» EXERCISE DETAILS: Please reprint, unchanged, the stretch of entries from the line containing "Where should I click to: Click" through the last entry.

------ EXERCISE MATERIALS ------

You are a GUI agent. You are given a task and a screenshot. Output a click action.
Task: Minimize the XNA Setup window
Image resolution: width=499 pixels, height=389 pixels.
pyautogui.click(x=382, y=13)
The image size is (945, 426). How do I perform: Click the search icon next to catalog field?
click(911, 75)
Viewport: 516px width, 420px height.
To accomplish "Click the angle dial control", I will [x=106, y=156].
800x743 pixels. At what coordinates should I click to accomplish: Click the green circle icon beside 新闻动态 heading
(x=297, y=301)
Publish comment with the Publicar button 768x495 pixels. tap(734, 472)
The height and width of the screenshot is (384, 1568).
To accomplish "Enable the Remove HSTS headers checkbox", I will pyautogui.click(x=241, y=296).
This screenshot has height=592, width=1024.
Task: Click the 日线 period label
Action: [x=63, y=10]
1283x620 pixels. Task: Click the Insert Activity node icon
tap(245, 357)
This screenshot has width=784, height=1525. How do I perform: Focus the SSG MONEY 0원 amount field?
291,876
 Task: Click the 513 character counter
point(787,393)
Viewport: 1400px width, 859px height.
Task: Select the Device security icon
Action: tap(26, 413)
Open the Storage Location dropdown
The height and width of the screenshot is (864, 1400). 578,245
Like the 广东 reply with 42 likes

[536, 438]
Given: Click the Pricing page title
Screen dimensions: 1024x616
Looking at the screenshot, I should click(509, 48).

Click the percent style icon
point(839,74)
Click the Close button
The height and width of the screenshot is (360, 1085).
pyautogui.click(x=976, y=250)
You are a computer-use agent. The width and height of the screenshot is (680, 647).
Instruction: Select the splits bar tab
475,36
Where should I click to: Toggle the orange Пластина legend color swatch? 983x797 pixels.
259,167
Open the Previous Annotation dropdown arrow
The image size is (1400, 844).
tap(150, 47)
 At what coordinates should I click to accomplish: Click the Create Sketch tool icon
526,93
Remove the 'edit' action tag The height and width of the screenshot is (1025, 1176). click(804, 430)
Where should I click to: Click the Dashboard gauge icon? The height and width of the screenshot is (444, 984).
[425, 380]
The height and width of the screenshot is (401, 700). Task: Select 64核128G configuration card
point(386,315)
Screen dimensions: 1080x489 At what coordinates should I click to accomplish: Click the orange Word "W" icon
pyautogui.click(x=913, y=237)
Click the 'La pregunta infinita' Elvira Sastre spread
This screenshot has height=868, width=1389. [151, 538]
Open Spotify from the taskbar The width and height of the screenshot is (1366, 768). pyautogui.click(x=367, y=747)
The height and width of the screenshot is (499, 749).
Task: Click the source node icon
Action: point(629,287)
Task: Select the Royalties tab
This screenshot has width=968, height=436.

------

» WRITTEN ANSWER:
Where should I click to: Click the Dashboard gauge icon? The height and width of the screenshot is (444, 984).
[425, 380]
The height and width of the screenshot is (401, 700). Task: Select 64核128G configuration card
point(386,315)
Screen dimensions: 1080x489 At what coordinates should I click to accomplish: Click the orange Word "W" icon
pyautogui.click(x=913, y=237)
Click the 'La pregunta infinita' Elvira Sastre spread
This screenshot has height=868, width=1389. [151, 538]
Open Spotify from the taskbar The width and height of the screenshot is (1366, 768). pyautogui.click(x=367, y=747)
The height and width of the screenshot is (499, 749).
Task: Click the source node icon
Action: point(629,287)
Task: Select the Royalties tab
This screenshot has width=968, height=436.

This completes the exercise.